Single by Misia

from the album Just Ballade
- Released: November 18, 2009
- Studio: Sony Music Studios; Bunkamura Studio; RM Studio;
- Genre: R&B; pop; soul;
- Length: 6:02
- Label: Ariola Japan
- Songwriters: Misia; Jun Sasaki;

Misia singles chronology
| "Ginga" / "Itsumademo" (2009) | "Aitakute Ima" (2009) | "Hoshi no Yō ni..." (2009) |

Music video
- "Aitakute Ima" on YouTube

Audio sample
- file; help;

= Aitakute Ima =

"Aitakute Ima" (いたくていま) is a song recorded by Japanese singer Misia, from her ninth studio album, Just Ballade. It was released by Ariola Japan as the album's sixth single on November 18, 2009. "Aitakute Ima" is the ending theme to the first season of the TBS drama series Jin.

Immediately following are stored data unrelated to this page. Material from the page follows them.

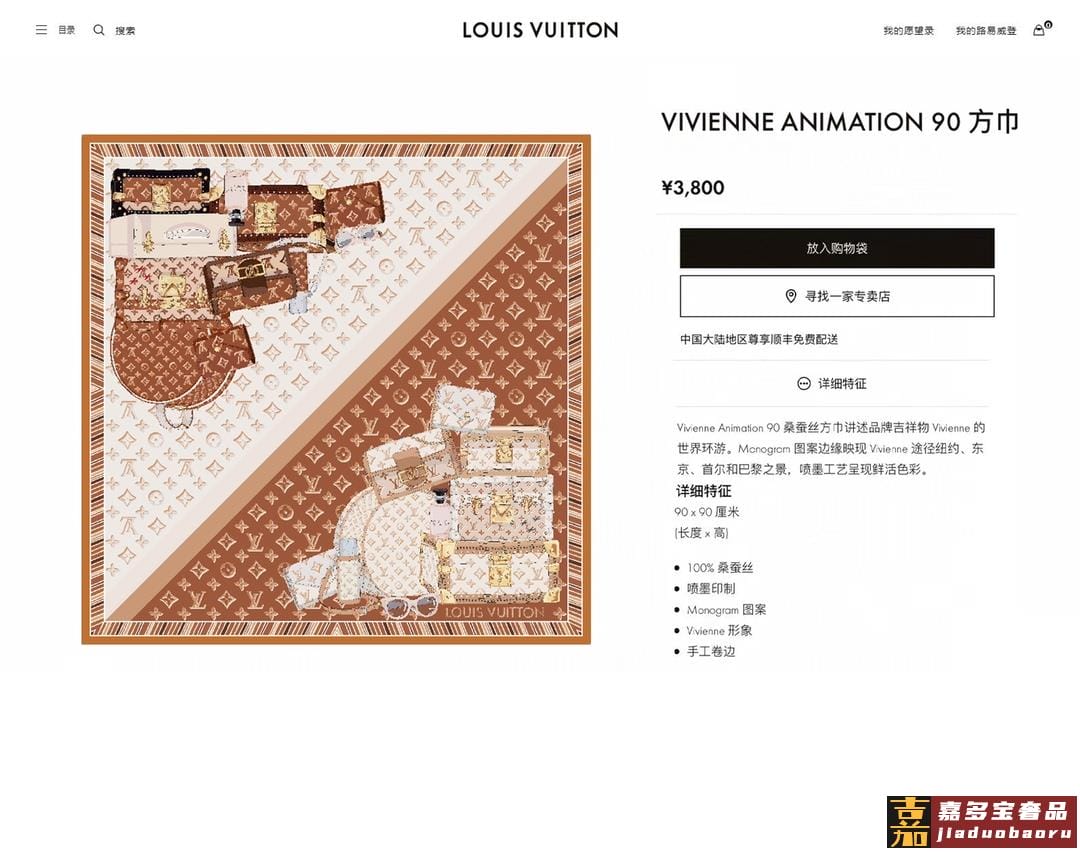This screenshot has width=1080, height=852.
Task: Click the scarf product image
Action: pyautogui.click(x=336, y=389)
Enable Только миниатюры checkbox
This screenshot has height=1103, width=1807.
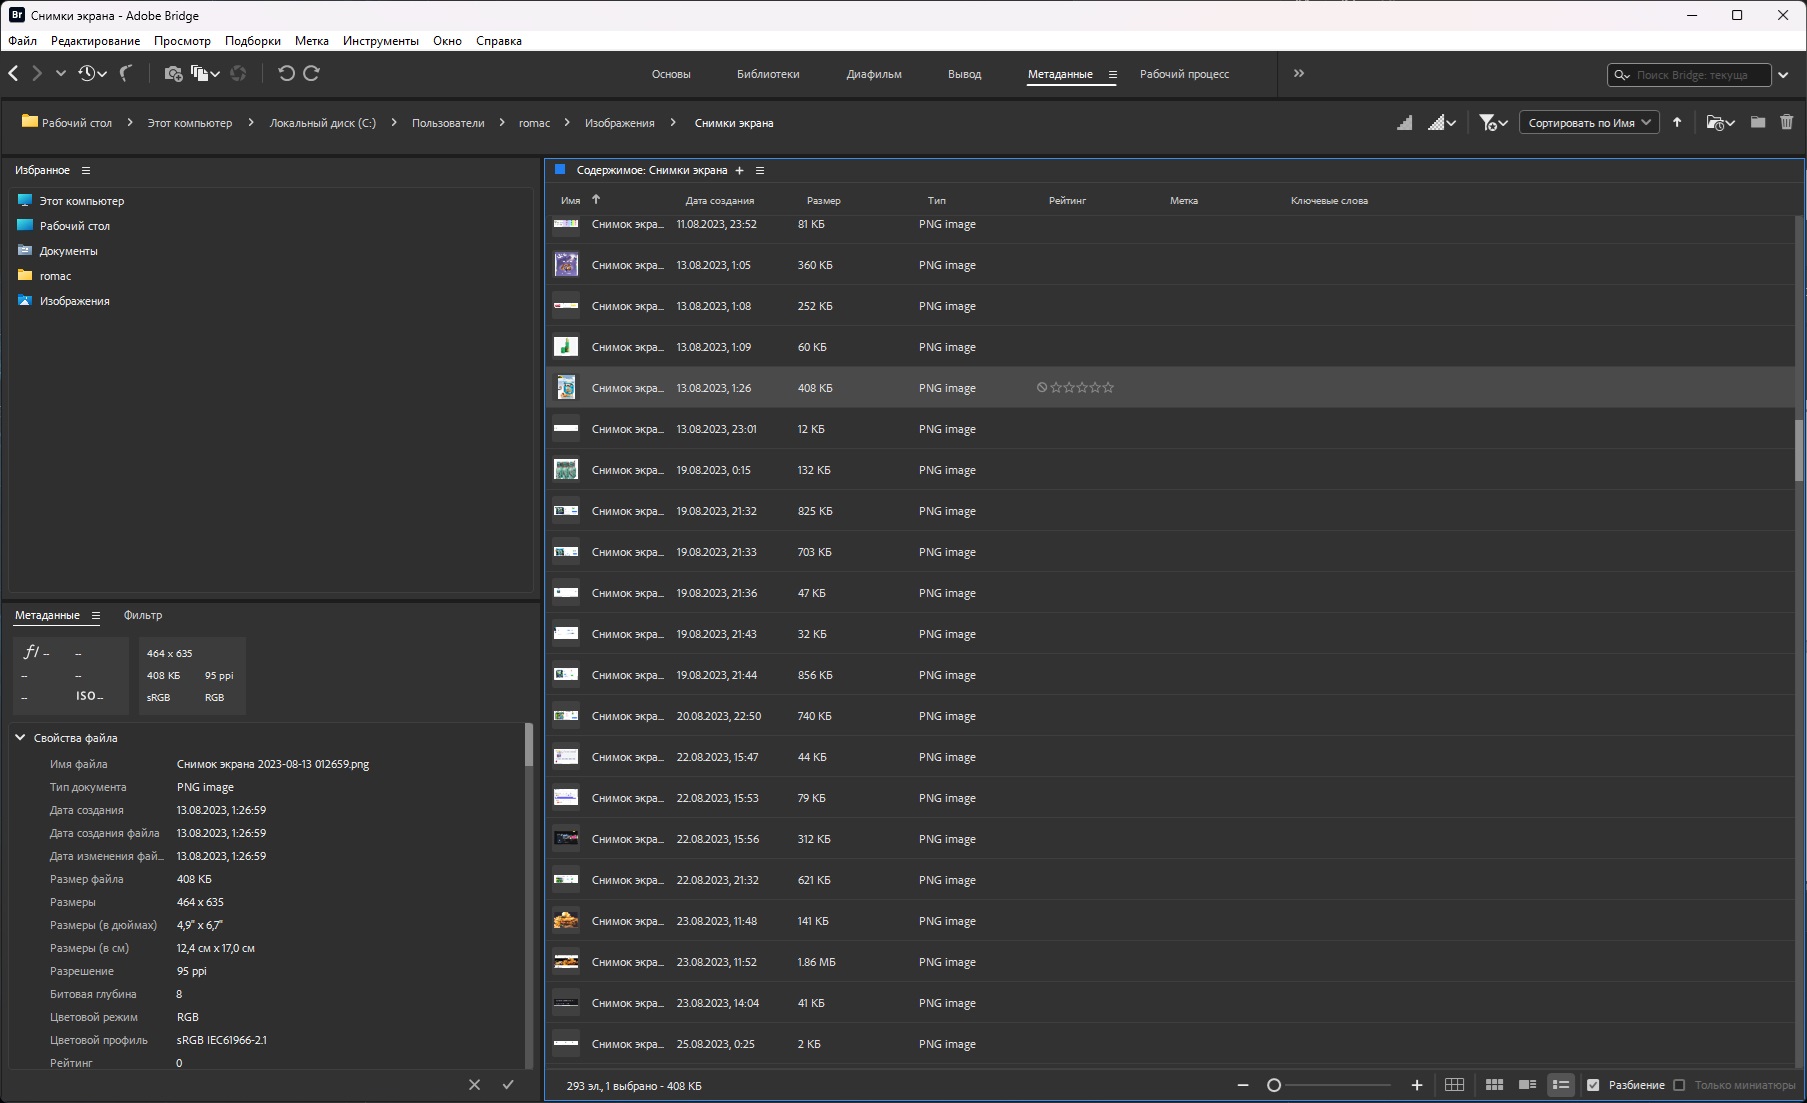tap(1679, 1085)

==Background and release==
"Aitakute Ima" was released five months after the previous double A-side single "Ginga" / "Itsumademo". It is Misia's first Japanese television drama tie-in in five years, since the Singer for Singer track "Hoshizora no Katasumi de" served as theme song to the CX drama series Minna Mukashi wa Kodomo Datta (2004). The first pressing of the physical release came housed in a sleeve case with a see-through cutout. The track was released in truetone format prior to the official release date, in sized-down version on October 18, 2009 and in full on November 9, 2009.

==Composition==
"Aitakute Ima" was written by Misia, while the composition and arrangement were handled by Jun Sasaki. It is composed in the key of G-flat major and set to a common time tempo of 70 beats per minute. Misia's vocals span from F♯_{3} to C♯_{5}. Akihiko Ishimaru, the producer of Jin, stated that he chose Misia to sing the theme song because, when imagining the music for the series, he pictured her "powerful and bittersweet" voice. In an interview with Excite, Misia explained that one of directives given to her by Ishimaru was to not read the original Jin manga series, in order to avoid giving away potential spoilers in the song, she posits. The lyrics were therefore inspired solely by the story's theme of longing and nostalgia. Musically, Ishimaru requested a ballad that utilizes a major cord and that is "emotional but not dark".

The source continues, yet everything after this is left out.